**SHORT PROBLEM**
Express the rows from the line containing "[3 Ladies 3 Ernährungsweisen] (151, 950)" up to and including the line containing "Marcia (247, 371)" as a JSON list of strings, one string per line, leaving out blank lines.

>> begin INPUT

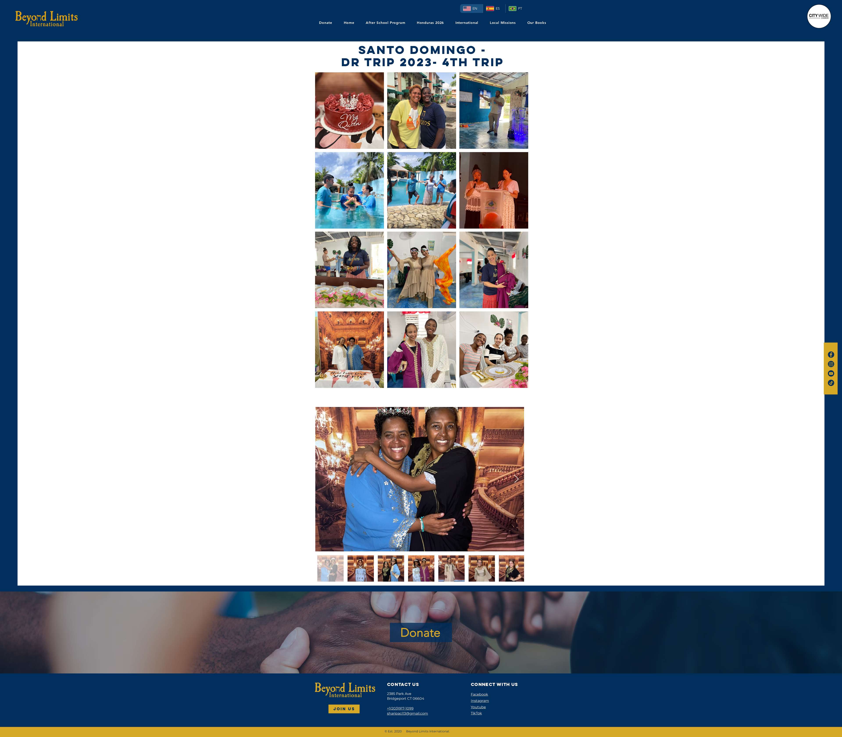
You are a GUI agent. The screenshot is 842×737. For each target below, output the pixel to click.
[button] (349, 110)
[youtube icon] (831, 373)
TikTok (476, 713)
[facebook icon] (831, 355)
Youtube (478, 707)
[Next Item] (516, 479)
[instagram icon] (831, 364)
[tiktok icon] (831, 383)
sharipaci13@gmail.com (407, 713)
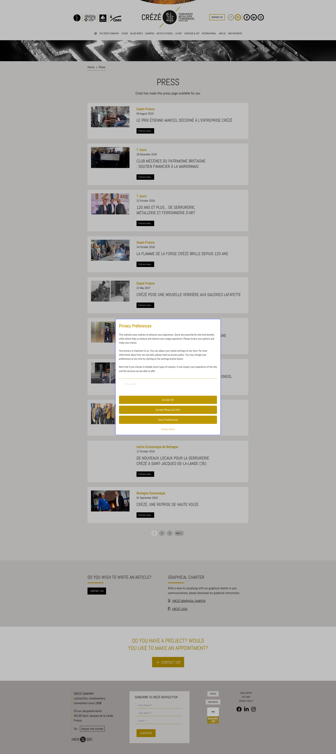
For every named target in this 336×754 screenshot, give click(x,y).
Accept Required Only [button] (168, 410)
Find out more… (145, 130)
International (209, 33)
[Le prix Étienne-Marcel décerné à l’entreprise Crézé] (110, 116)
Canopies (149, 33)
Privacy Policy (168, 429)
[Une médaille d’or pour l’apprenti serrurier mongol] (110, 372)
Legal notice (246, 692)
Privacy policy (246, 700)
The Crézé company (109, 33)
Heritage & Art (192, 33)
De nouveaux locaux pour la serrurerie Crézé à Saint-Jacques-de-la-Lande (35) (172, 460)
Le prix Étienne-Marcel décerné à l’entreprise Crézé (184, 120)
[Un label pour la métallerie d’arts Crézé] (110, 413)
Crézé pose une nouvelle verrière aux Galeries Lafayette (188, 294)
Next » (179, 533)
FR (231, 17)
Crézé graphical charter (188, 601)
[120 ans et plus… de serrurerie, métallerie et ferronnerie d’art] (110, 203)
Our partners (235, 33)
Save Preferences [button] (168, 420)
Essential (130, 384)
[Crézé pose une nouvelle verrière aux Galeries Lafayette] (110, 291)
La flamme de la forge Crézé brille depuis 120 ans (182, 253)
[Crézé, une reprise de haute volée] (110, 500)
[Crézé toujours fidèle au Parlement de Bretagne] (110, 332)
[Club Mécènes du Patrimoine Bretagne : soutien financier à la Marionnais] (110, 157)
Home (91, 67)
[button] (217, 17)
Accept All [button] (168, 400)
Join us (222, 33)
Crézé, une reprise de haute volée (167, 504)
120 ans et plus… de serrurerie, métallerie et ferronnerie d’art (165, 210)
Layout (178, 33)
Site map (246, 696)
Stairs (124, 33)
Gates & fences (165, 33)
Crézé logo (179, 609)
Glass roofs (136, 33)
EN (237, 17)
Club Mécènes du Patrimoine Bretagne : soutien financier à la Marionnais (170, 163)
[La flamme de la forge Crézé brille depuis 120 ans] (110, 250)
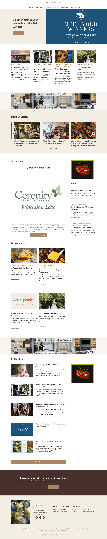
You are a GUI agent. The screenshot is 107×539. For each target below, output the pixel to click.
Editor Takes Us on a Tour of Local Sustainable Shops (51, 142)
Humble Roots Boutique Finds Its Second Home (42, 70)
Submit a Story (55, 511)
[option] (25, 135)
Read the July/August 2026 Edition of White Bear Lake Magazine (40, 512)
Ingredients (15, 265)
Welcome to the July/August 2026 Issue (48, 442)
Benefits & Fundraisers (78, 204)
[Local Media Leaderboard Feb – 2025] (53, 108)
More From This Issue (38, 462)
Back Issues (64, 511)
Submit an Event (56, 509)
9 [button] (57, 148)
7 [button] (55, 148)
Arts (34, 64)
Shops (50, 64)
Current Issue (85, 509)
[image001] (82, 179)
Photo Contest (16, 64)
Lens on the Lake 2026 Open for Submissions (19, 68)
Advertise (74, 511)
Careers (74, 514)
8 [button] (56, 148)
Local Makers (62, 66)
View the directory (38, 235)
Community (88, 223)
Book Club (14, 311)
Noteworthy (81, 64)
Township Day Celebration (81, 228)
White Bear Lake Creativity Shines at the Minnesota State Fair (64, 71)
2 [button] (49, 148)
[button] (13, 133)
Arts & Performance (77, 188)
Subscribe (53, 487)
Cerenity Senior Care (39, 167)
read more (15, 279)
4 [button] (51, 148)
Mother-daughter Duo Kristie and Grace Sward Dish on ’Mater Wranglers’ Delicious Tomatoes (82, 143)
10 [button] (58, 148)
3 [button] (50, 148)
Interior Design (42, 64)
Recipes (31, 265)
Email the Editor (56, 514)
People (70, 66)
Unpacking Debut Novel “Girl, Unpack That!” (50, 366)
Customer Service (65, 514)
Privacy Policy (66, 535)
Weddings (89, 64)
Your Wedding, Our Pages (84, 68)
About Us (74, 509)
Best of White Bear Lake (88, 511)
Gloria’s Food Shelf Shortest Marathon (82, 208)
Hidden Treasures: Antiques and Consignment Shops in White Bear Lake (24, 143)
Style (35, 66)
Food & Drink (75, 225)
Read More (18, 33)
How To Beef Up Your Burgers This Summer (50, 271)
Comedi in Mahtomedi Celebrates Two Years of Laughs (50, 405)
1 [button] (48, 148)
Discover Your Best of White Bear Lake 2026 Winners (25, 23)
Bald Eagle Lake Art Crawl (81, 190)
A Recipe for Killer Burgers (21, 268)
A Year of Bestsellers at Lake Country (22, 314)
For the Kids (84, 225)
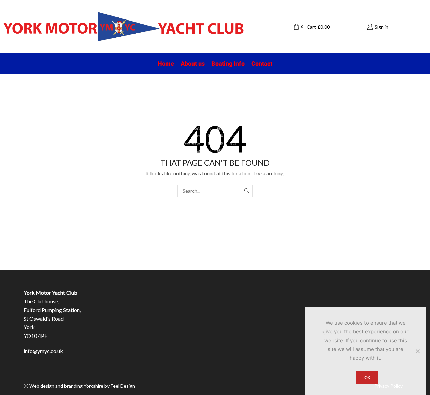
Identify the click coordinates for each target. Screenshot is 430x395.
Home (166, 63)
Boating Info (228, 63)
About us (193, 63)
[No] (417, 351)
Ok (367, 377)
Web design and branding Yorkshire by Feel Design (82, 386)
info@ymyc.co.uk (43, 351)
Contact (261, 63)
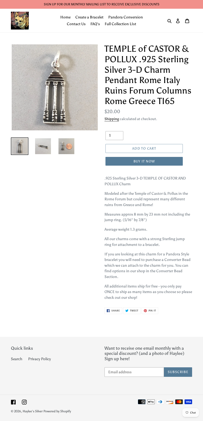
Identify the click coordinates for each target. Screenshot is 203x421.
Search (16, 359)
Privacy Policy (39, 359)
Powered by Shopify (57, 411)
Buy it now (144, 161)
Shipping (111, 119)
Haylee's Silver (33, 411)
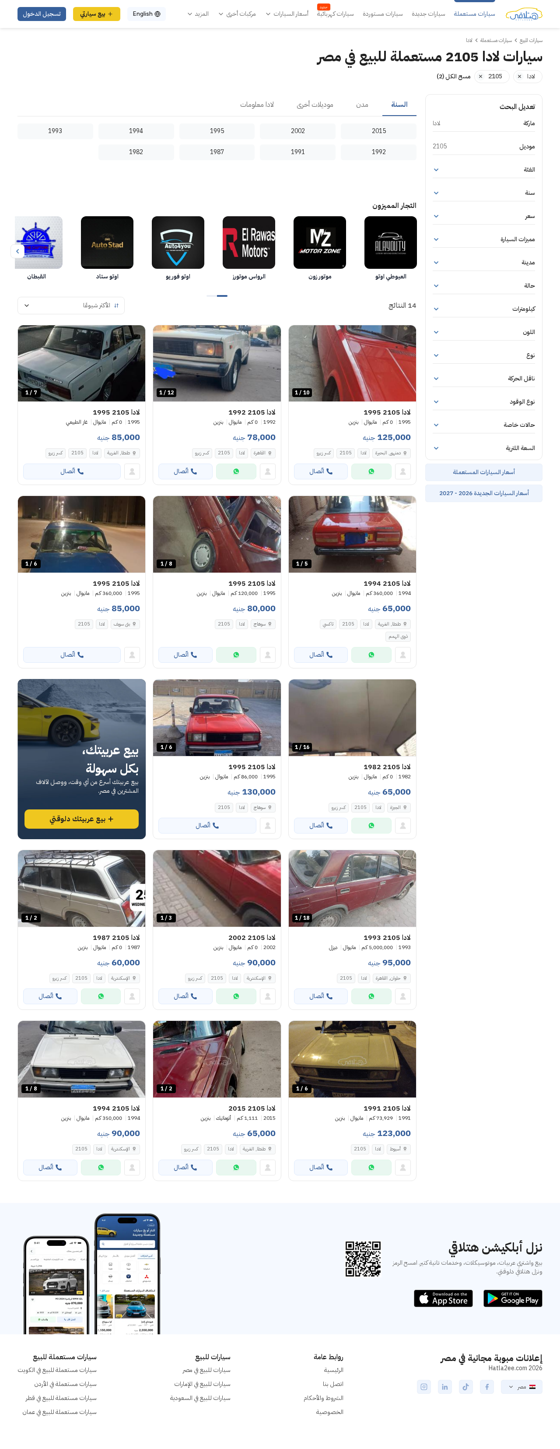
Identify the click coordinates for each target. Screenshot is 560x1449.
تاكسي (328, 624)
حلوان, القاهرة (388, 978)
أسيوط (395, 1149)
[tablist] (217, 105)
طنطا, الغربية (118, 453)
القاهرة (260, 453)
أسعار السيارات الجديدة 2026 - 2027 (484, 493)
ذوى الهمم (398, 636)
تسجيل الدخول (42, 13)
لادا (363, 453)
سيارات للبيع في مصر (207, 1370)
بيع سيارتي (92, 13)
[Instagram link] (424, 1387)
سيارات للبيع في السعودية (200, 1398)
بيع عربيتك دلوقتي (77, 819)
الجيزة (395, 807)
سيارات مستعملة (474, 14)
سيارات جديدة (428, 14)
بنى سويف (122, 624)
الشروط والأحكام (323, 1398)
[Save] (299, 336)
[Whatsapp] (371, 471)
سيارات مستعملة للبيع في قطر (61, 1398)
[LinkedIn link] (445, 1387)
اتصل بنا (333, 1384)
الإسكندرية (256, 978)
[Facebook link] (487, 1387)
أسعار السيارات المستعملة (484, 472)
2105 (346, 453)
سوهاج (260, 624)
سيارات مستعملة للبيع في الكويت (57, 1370)
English (143, 14)
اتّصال (316, 471)
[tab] (399, 105)
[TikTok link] (466, 1387)
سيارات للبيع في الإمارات (202, 1384)
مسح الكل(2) (454, 76)
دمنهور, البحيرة (388, 453)
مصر (522, 1387)
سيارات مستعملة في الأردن (65, 1384)
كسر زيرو (324, 453)
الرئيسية (333, 1370)
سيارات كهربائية (335, 14)
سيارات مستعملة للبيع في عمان (59, 1412)
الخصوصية (329, 1412)
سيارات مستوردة (383, 14)
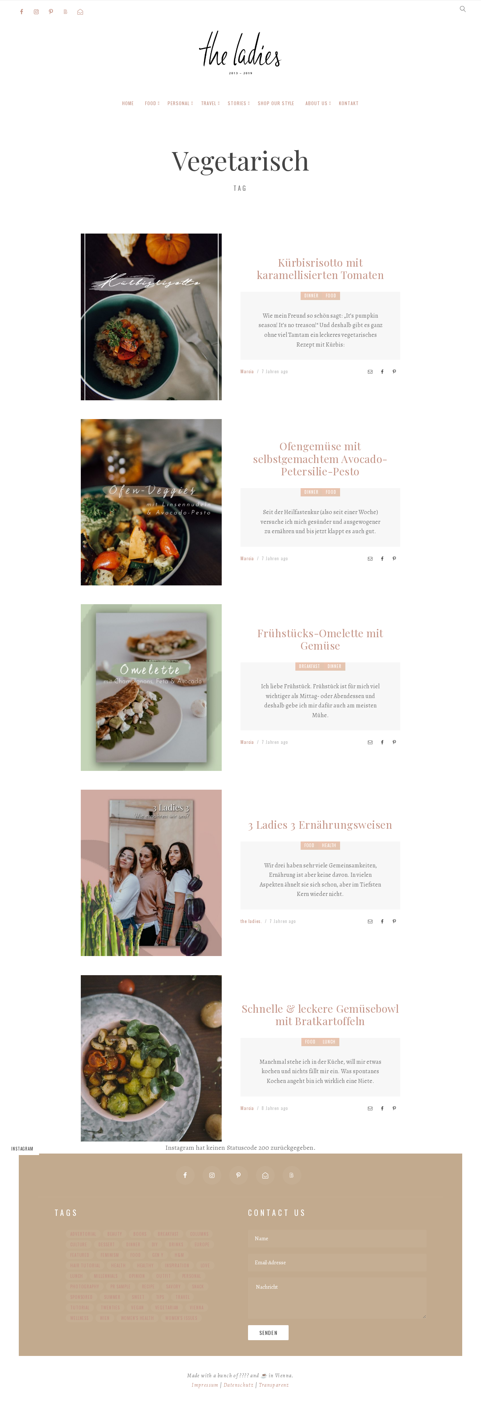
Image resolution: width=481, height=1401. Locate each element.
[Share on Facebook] (382, 372)
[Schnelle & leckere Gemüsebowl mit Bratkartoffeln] (151, 1135)
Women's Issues (181, 1318)
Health (329, 845)
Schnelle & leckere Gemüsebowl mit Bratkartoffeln (320, 1014)
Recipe (148, 1286)
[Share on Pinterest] (394, 372)
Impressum (205, 1385)
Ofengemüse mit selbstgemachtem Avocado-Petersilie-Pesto (320, 458)
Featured (79, 1255)
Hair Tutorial (85, 1265)
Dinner (311, 296)
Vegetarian (167, 1307)
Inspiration (177, 1265)
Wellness (79, 1318)
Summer (112, 1297)
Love (205, 1265)
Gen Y (157, 1255)
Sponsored (81, 1297)
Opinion (137, 1276)
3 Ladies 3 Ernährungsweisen (320, 824)
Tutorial (79, 1307)
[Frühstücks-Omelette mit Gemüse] (151, 764)
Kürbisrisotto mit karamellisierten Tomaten (320, 268)
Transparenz (274, 1385)
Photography (84, 1286)
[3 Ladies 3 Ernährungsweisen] (151, 950)
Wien (105, 1318)
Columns (199, 1234)
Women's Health (137, 1318)
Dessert (106, 1244)
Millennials (106, 1276)
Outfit (163, 1276)
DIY (155, 1244)
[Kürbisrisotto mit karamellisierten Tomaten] (151, 393)
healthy (145, 1265)
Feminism (110, 1255)
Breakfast (309, 666)
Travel (182, 1297)
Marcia (247, 371)
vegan (137, 1307)
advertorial (83, 1234)
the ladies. (251, 921)
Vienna (196, 1307)
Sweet (138, 1297)
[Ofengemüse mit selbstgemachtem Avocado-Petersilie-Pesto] (151, 579)
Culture (78, 1244)
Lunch (329, 1042)
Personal (191, 1276)
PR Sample (120, 1286)
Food (331, 296)
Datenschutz (239, 1385)
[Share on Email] (370, 372)
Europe (202, 1244)
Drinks (176, 1244)
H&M (179, 1255)
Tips (160, 1297)
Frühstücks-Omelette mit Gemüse (320, 639)
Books (140, 1234)
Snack (198, 1286)
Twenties (110, 1307)
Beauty (114, 1234)
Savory (173, 1286)
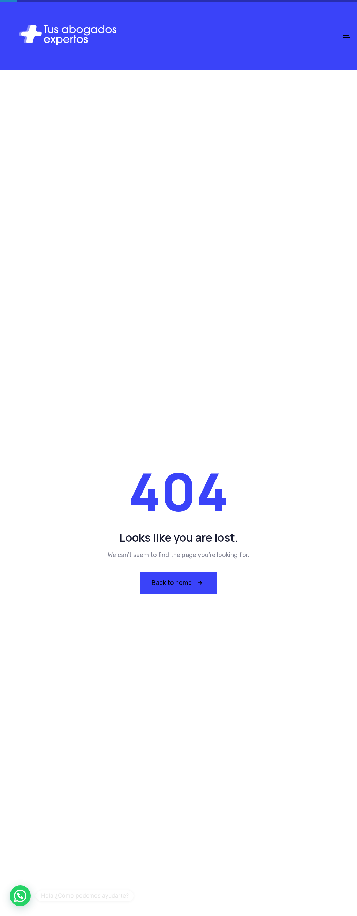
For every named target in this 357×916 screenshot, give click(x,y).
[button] (20, 895)
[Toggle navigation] (293, 35)
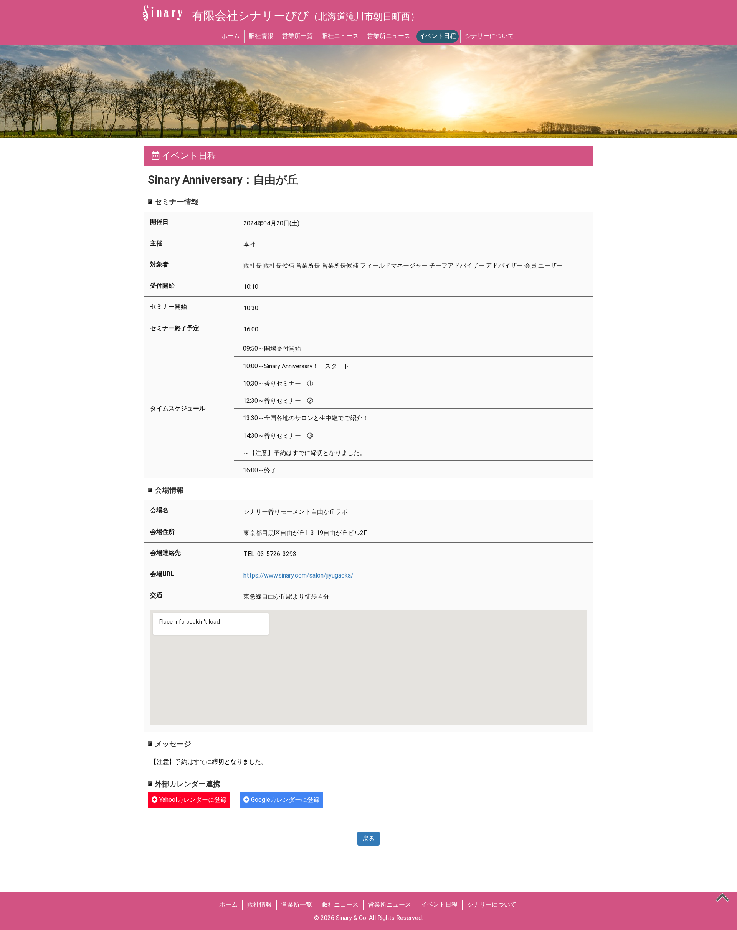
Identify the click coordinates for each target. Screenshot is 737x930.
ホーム (230, 36)
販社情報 (261, 36)
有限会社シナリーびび (306, 15)
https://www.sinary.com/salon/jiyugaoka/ (298, 575)
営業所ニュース (388, 36)
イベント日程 (437, 36)
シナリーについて (489, 36)
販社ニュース (340, 36)
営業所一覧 (297, 36)
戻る (368, 838)
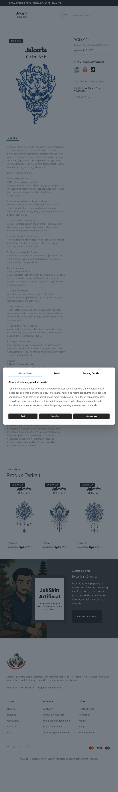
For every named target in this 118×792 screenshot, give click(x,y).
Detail (57, 373)
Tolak (23, 416)
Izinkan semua (91, 416)
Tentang (91, 373)
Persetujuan (25, 373)
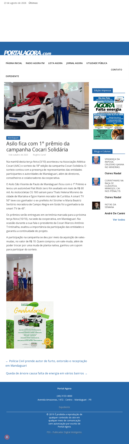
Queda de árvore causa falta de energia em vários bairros (46, 373)
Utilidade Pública (96, 63)
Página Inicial (14, 63)
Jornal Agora (74, 63)
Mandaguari (13, 137)
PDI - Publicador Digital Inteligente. (64, 432)
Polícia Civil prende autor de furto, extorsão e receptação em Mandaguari (46, 363)
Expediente (12, 76)
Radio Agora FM (35, 63)
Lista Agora (55, 63)
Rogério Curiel (39, 154)
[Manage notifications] (6, 437)
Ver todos (119, 219)
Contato (116, 69)
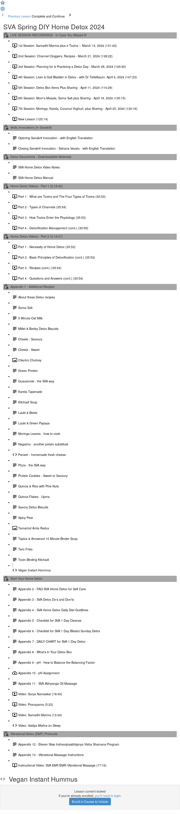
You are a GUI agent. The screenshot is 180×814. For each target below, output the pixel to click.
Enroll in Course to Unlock (90, 801)
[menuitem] (2, 10)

>> end INPUT

**OUTPUT FOR THIS TASK**
[
  "[3 Ladies 3 Ernährungsweisen] (151, 950)",
  "Wien (105, 1318)",
  "Columns (199, 1234)",
  "Women's Health (137, 1318)",
  "Dessert (106, 1244)",
  "Millennials (106, 1276)",
  "Outfit (163, 1276)",
  "DIY (155, 1244)",
  "[Kürbisrisotto mit karamellisierten Tomaten] (151, 393)",
  "healthy (145, 1265)",
  "Feminism (110, 1255)",
  "Breakfast (309, 666)",
  "Travel (182, 1297)",
  "Marcia (247, 371)"
]